DATA: Begin

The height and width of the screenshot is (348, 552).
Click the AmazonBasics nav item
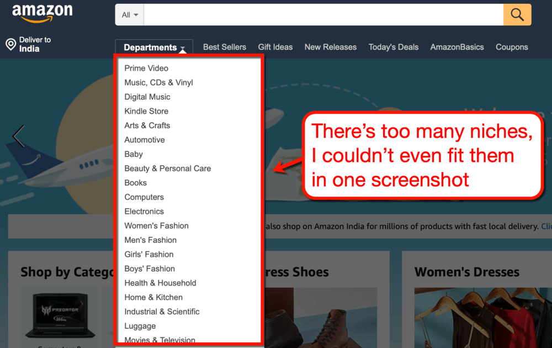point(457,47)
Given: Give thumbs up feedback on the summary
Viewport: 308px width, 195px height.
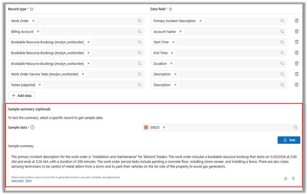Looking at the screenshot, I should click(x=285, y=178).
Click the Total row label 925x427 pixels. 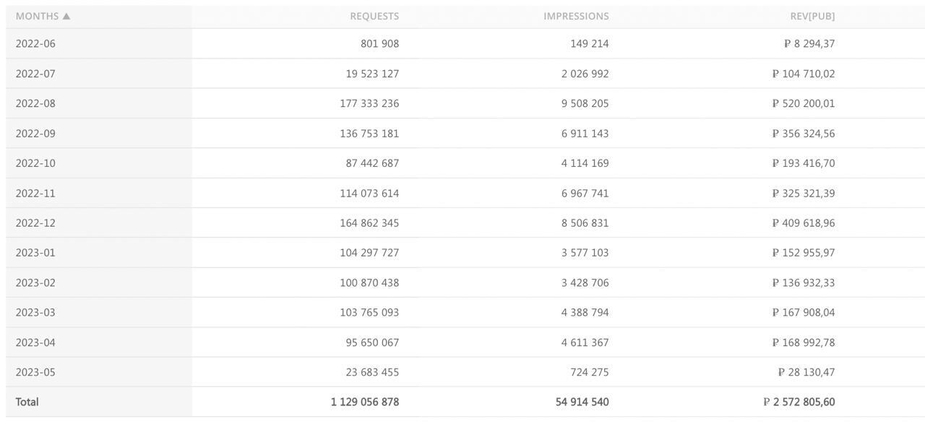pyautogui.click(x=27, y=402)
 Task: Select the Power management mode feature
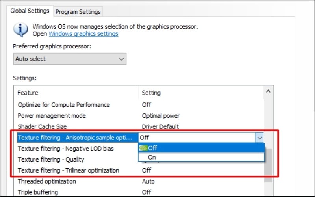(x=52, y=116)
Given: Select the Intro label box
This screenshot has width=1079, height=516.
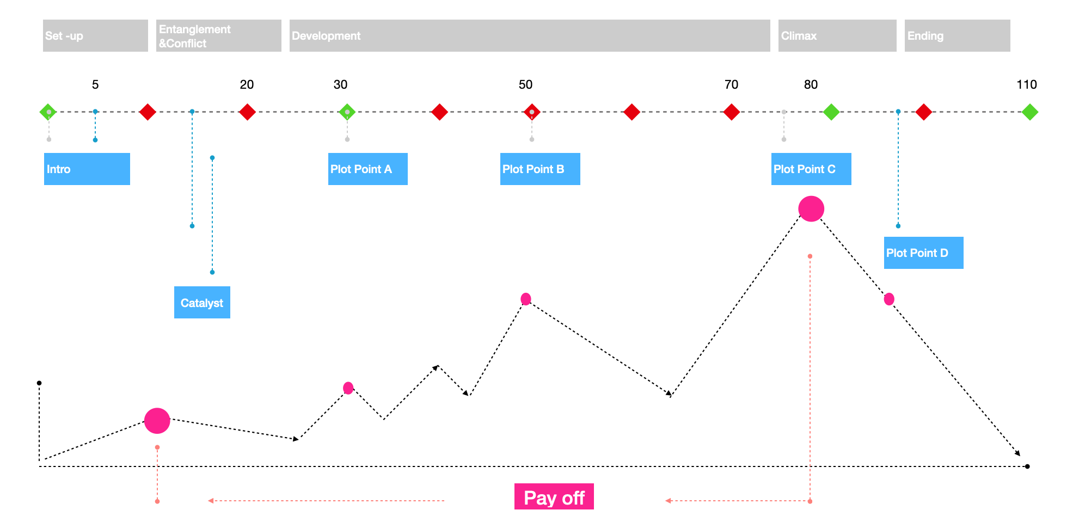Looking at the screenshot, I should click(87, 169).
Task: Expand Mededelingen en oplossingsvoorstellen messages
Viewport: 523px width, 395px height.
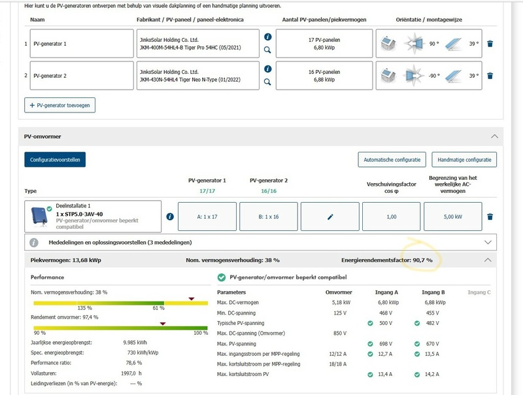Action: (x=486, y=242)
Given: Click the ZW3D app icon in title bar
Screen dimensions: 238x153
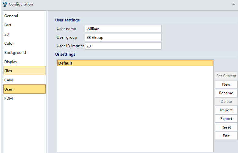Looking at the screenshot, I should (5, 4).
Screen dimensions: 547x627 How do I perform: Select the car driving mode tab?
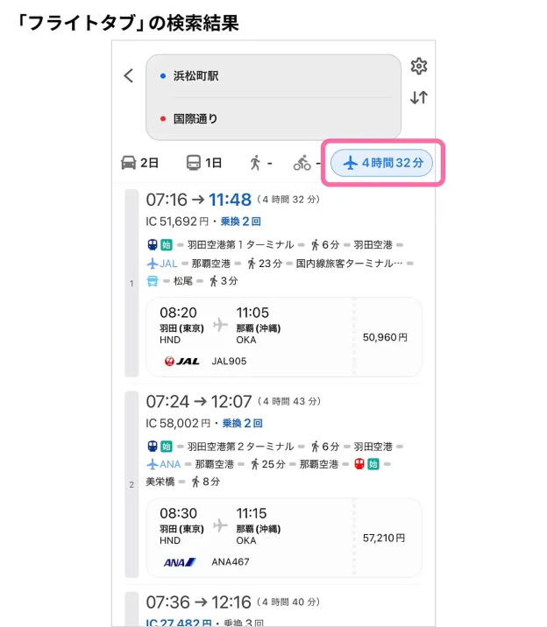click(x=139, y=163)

DATA: End
DATA: Begin

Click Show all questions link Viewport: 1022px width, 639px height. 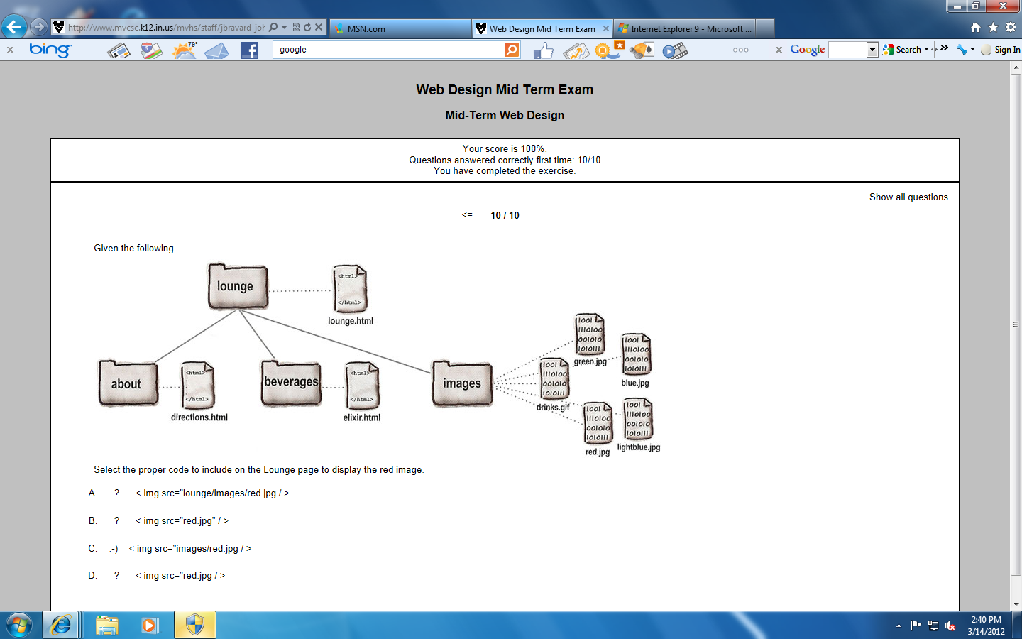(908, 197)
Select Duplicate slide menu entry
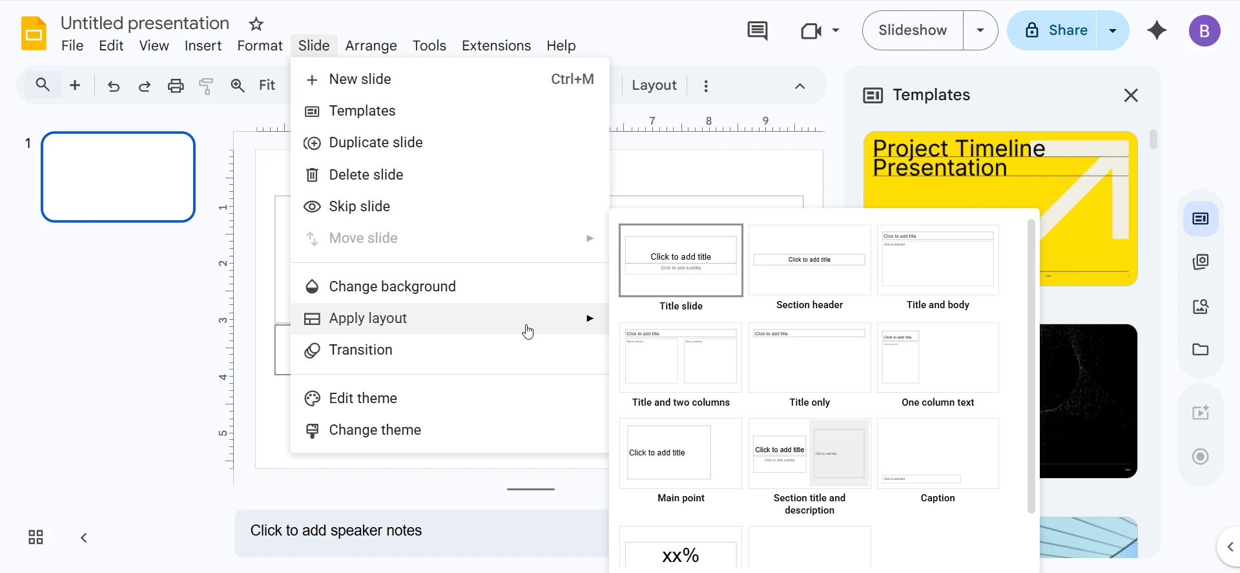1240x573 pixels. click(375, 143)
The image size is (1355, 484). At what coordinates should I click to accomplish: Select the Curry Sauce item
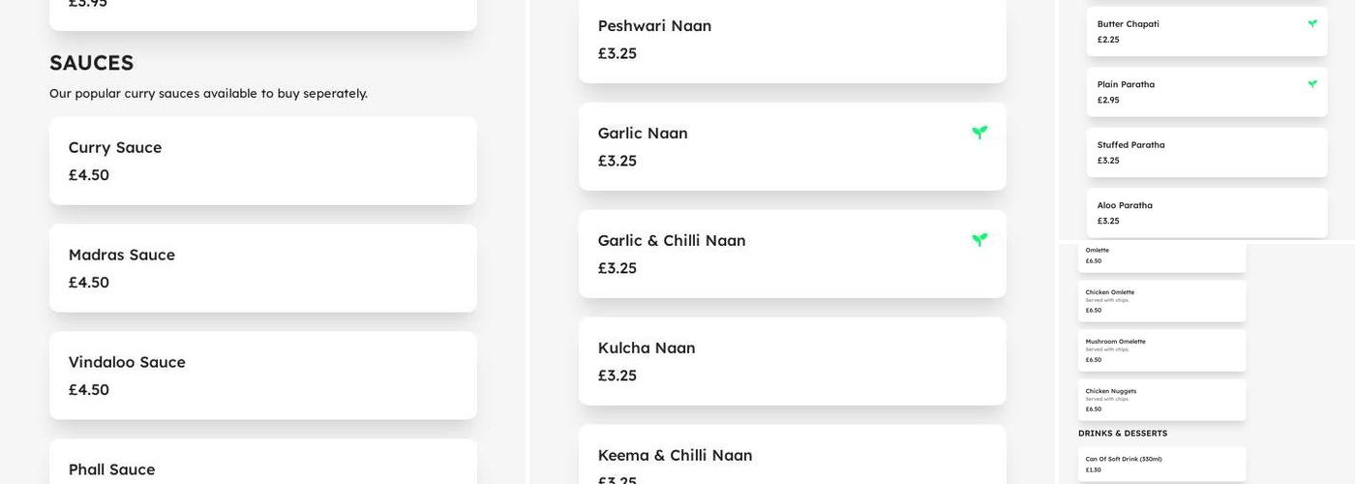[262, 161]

DATA: End
DATA: Begin

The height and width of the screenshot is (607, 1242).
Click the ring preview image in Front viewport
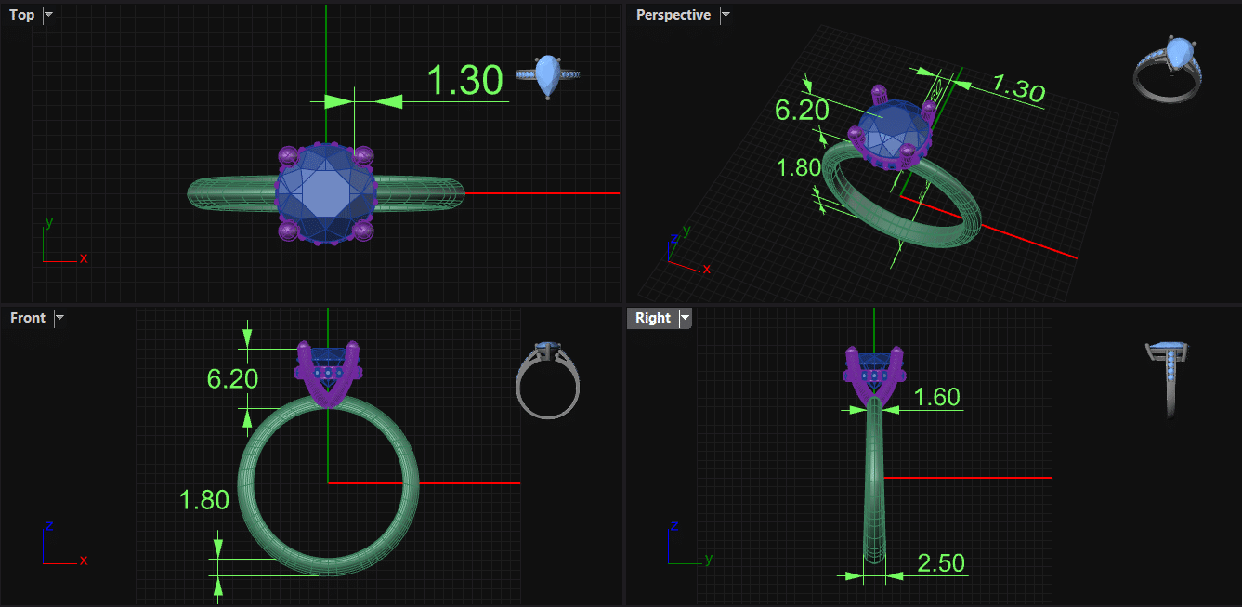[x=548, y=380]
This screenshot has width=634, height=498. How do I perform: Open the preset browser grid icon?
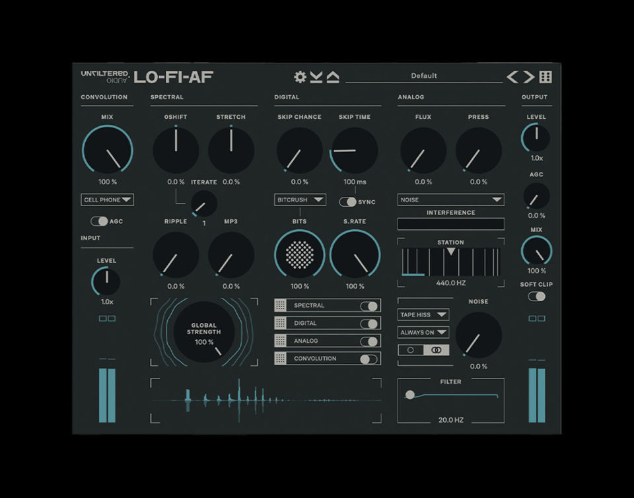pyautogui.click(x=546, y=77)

DATA: End

● DIRECTIONS: Look through the material above for the word "Given" and copy every line that has it.

● WORKED SOLUTION:
Given: Give thumbs up feedback on the summary
Given: Select the Intro label box
Given: Click the ZW3D app icon in title bar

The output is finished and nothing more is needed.